How do you recognise your friend in the street? How do I know how to ride a bike? How come some people have savoir-faire and others are clueless? How does intuition work? The short answer is embodied knowledge. Even though you’ve probably never heard of it, embodied knowledge underpins something like 95% of your thinking (Lakoff and Johnson, 1999).

Information enters our consciousness on a ‘need to know’ basis and most of our everyday behaviour happens at the very edge of awareness. Some of that subconscious thinking inevitably draws on knowledge and beliefs about the world, but you don’t have easy access to that huge data bank: “We know more than we can tell” (Polanyi, 1966).
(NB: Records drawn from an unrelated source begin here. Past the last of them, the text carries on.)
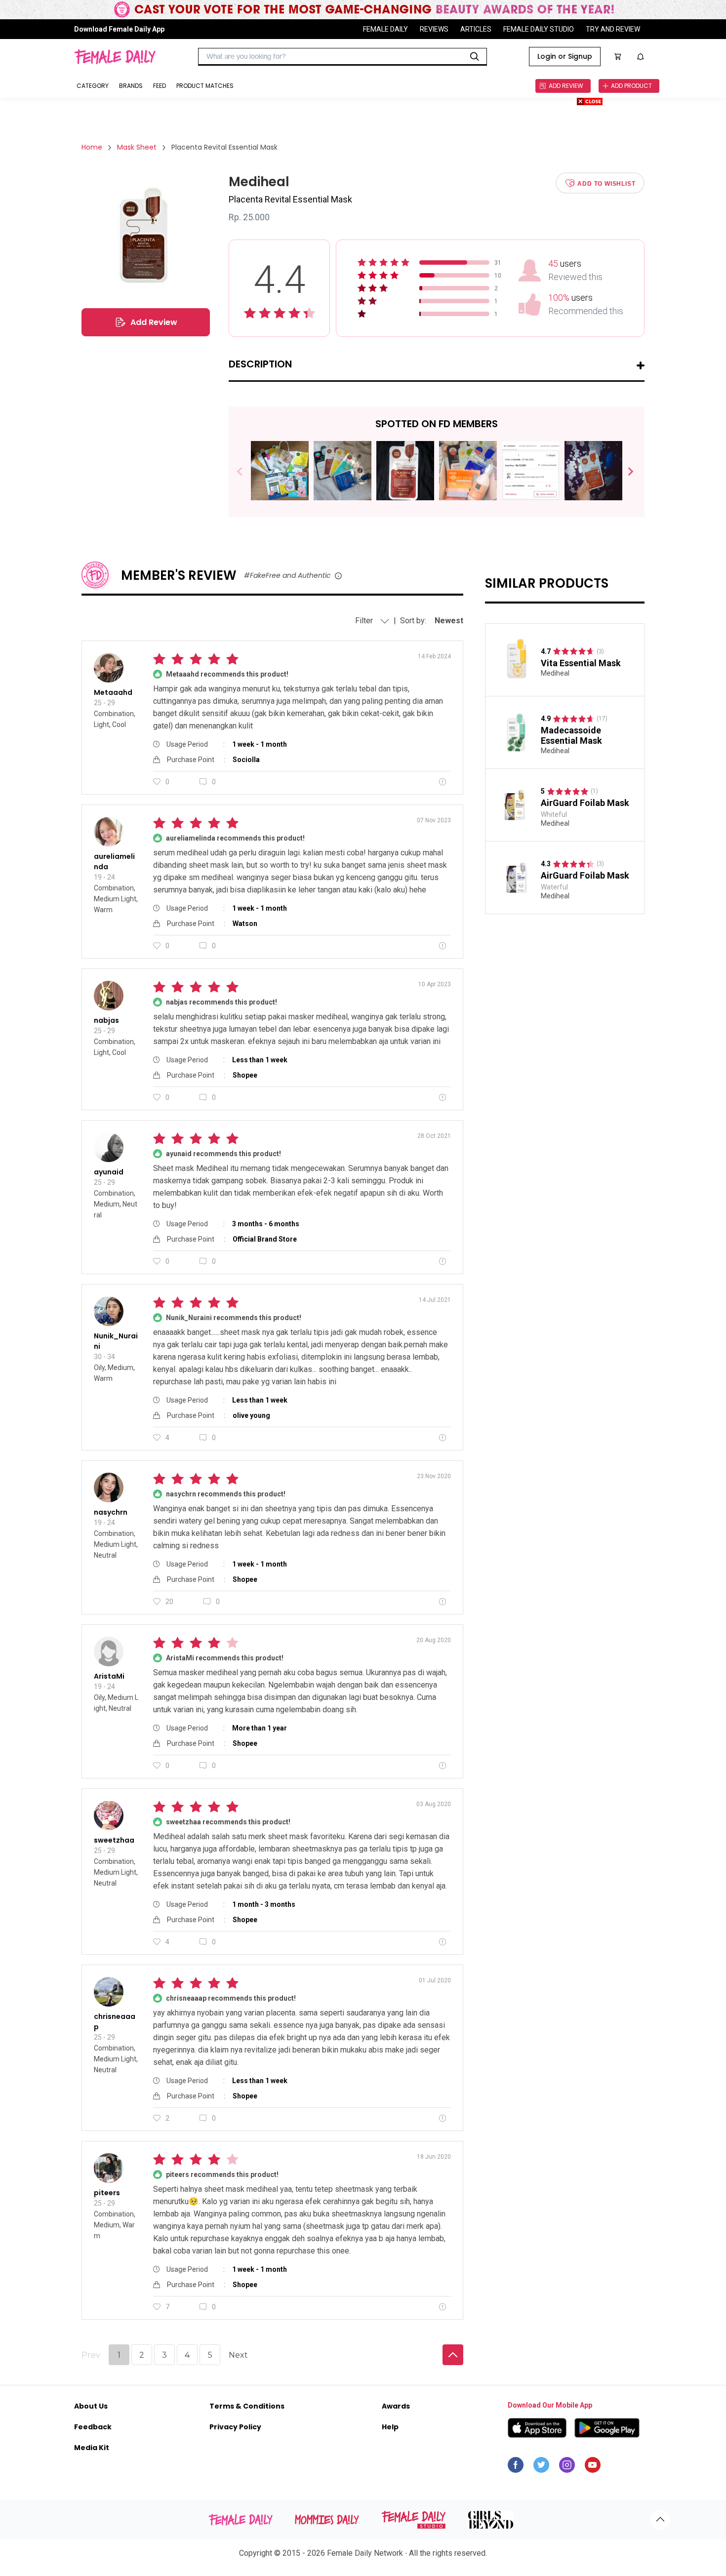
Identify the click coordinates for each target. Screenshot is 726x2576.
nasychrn (110, 1512)
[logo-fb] (516, 2467)
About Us (91, 2406)
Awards (396, 2406)
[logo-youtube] (593, 2467)
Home (91, 147)
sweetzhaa (114, 1840)
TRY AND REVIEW (613, 29)
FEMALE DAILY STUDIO (538, 29)
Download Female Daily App (119, 29)
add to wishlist (606, 183)
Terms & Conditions (246, 2406)
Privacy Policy (235, 2427)
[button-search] (474, 57)
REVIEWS (434, 29)
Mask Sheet (137, 147)
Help (390, 2427)
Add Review (153, 322)
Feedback (93, 2427)
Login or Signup (564, 56)
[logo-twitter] (541, 2467)
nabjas (106, 1020)
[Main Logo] (115, 56)
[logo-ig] (567, 2467)
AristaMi (109, 1676)
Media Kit (91, 2448)
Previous (246, 472)
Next (626, 472)
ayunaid (108, 1172)
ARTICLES (475, 29)
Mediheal (555, 673)
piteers (107, 2193)
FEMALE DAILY (385, 29)
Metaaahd (113, 692)
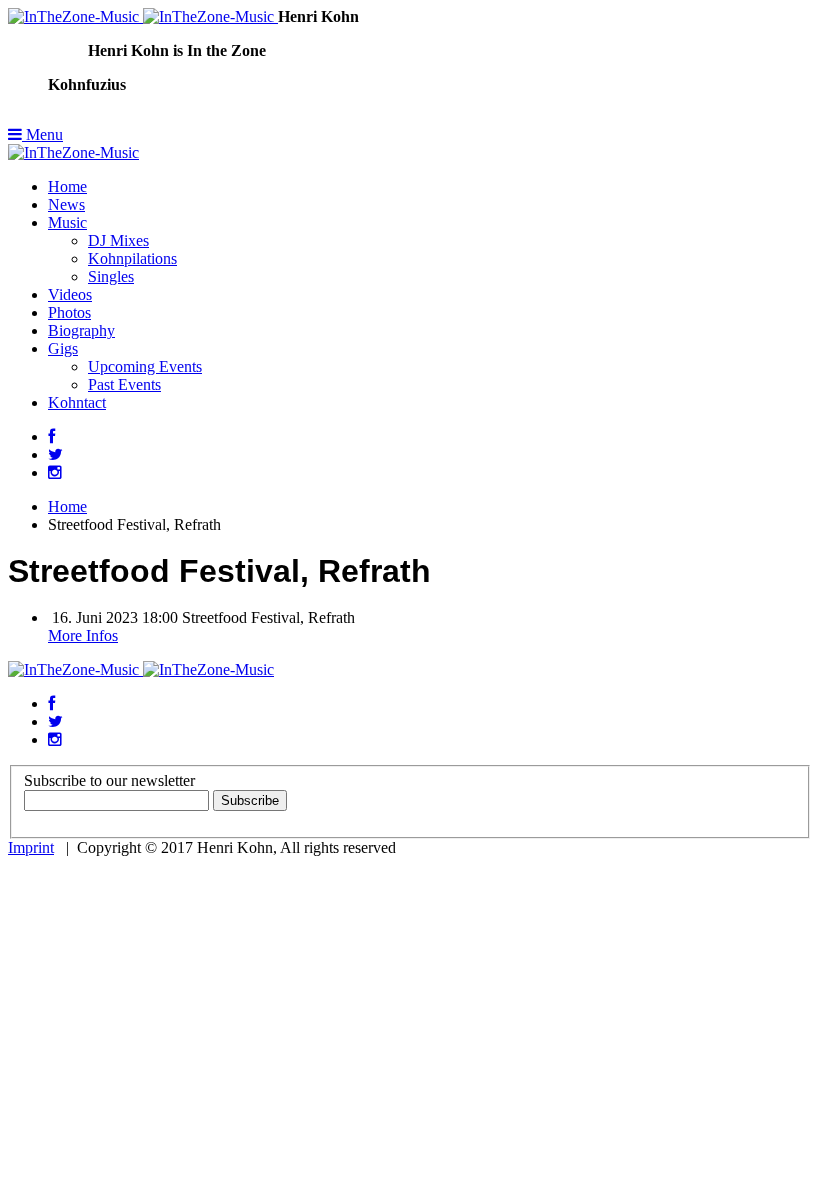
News (66, 204)
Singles (111, 276)
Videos (70, 294)
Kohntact (77, 402)
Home (67, 186)
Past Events (124, 384)
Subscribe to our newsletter (109, 780)
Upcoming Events (145, 366)
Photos (69, 312)
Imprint (31, 847)
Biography (81, 330)
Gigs (63, 348)
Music (67, 222)
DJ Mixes (118, 240)
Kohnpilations (132, 258)
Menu (42, 134)
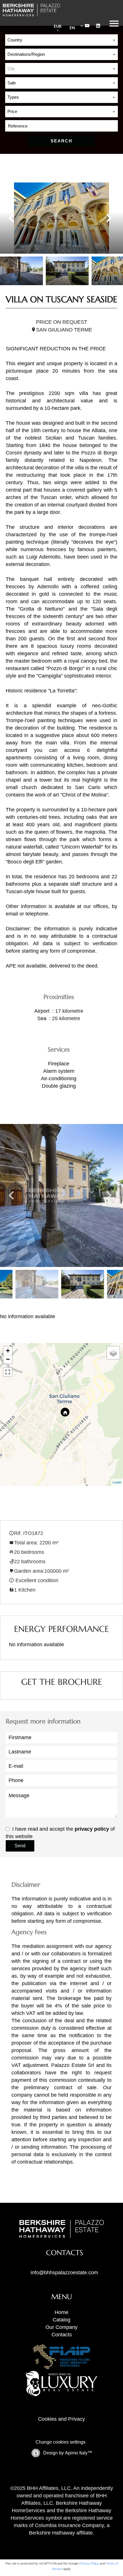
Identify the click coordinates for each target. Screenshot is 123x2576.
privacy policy (92, 1829)
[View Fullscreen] (7, 1372)
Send (20, 1845)
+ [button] (8, 1350)
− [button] (8, 1359)
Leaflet (117, 1482)
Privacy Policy (89, 2563)
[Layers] (113, 1352)
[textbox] (61, 68)
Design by (67, 2452)
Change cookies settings (60, 2442)
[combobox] (61, 40)
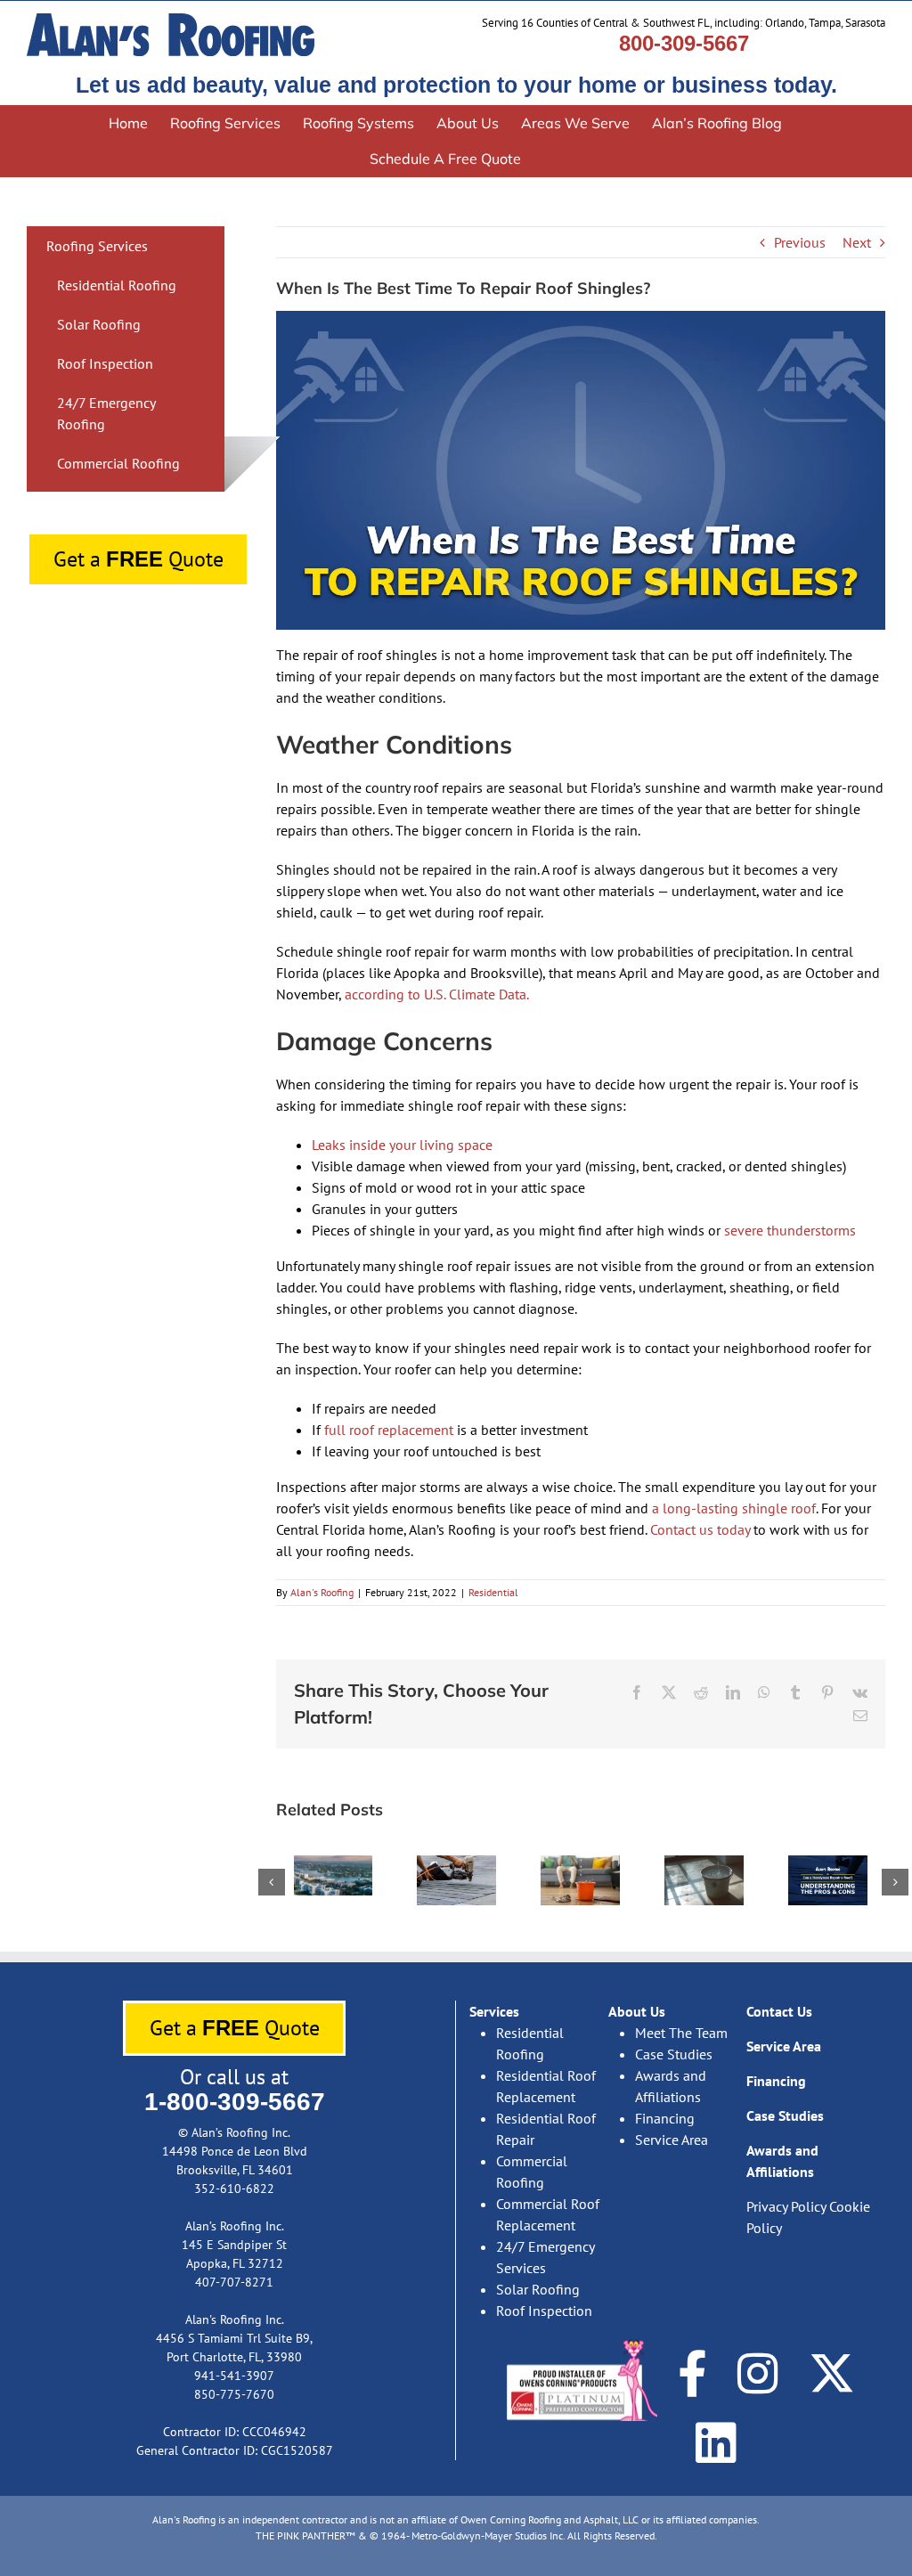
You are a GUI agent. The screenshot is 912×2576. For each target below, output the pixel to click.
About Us (636, 2011)
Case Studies (673, 2054)
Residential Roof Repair (546, 2128)
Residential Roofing (116, 285)
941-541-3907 (234, 2376)
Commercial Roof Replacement (547, 2214)
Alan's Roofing (322, 1592)
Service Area (671, 2139)
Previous (800, 242)
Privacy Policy (786, 2206)
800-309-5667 (684, 43)
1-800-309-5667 (234, 2102)
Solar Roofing (99, 324)
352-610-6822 (234, 2189)
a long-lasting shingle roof (734, 1508)
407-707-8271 (234, 2282)
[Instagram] (757, 2373)
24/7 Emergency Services (545, 2257)
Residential (493, 1592)
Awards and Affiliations (670, 2086)
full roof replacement (388, 1430)
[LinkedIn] (716, 2443)
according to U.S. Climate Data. (436, 994)
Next (857, 242)
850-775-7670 (234, 2394)
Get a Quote (138, 559)
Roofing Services (97, 246)
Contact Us (779, 2011)
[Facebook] (692, 2373)
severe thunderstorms (790, 1230)
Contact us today (700, 1529)
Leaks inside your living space (402, 1144)
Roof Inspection (105, 363)
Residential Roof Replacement (546, 2086)
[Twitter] (832, 2373)
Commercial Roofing (118, 463)
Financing (665, 2118)
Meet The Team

Some knowledge – for example that Paris is the capital of France – is immediately available. This is typically called explicit or propositional knowledge and can be expressed formally in “words and numbers, scientific formulae, codified procedures or universal principles” (Quintas & Jones, 2002). But a vastly greater store of knowledge is tacit, practical and less accessible. Skills held as tacit knowledge are taught through observation, imitation, and practice. Crucially, this knowledge is embodied. Tanaka, drawing on Merleau-Ponty’s ideas, defines it as “a type of knowledge in which the body knows how to act” (2013). Sport offers some great examples. A basketball player has no time to consciously evaluate all the options before making a move: They rely on “court sense”, the ability to “take in and comprehend all that is happening around him or her” (Gladwell, 2006).

Embodied knowing can be extraordinarily powerful. Berenson, a 20th century art historian, could identify forged works of art using embodied knowing (Hoving, 1996). He’s not unique and many top ‘fakebusters’ work the same way. Fakebusters like Berenson are unable to specify how they knew something was a copy, but would simply say that their “stomach felt wrong” or they “felt woozy and off balance” (Hoving, 1996).

Most of can’t do what those fakebusters can, but we can tap into our embodied knowing. We all occasionally have a bodily sensation that’s meaningful. Maybe you have a bad feeling about someone, butterflies in your stomach or you just ‘got out of bed the wrong side’ this morning. These sensations are often what Gendlin calls a ‘felt sense’ and they hold embodied knowledge about how things are for you right now.

Even though I’ve been researching embodied knowing for over a decade, I’ll never fully understand it; the research is growing too fast. Academia.edu, a research website, currently lists over 329,000 papers that mention ‘embodied knowing’ and almost every discipline you can think of refers to it. Although fully comprehending embodied knowing is probably impossible, I’ve started identifying some of the key features. Even if I can’t explore the entire territory, at least I can make the first sketch map of this extraordinary landscape.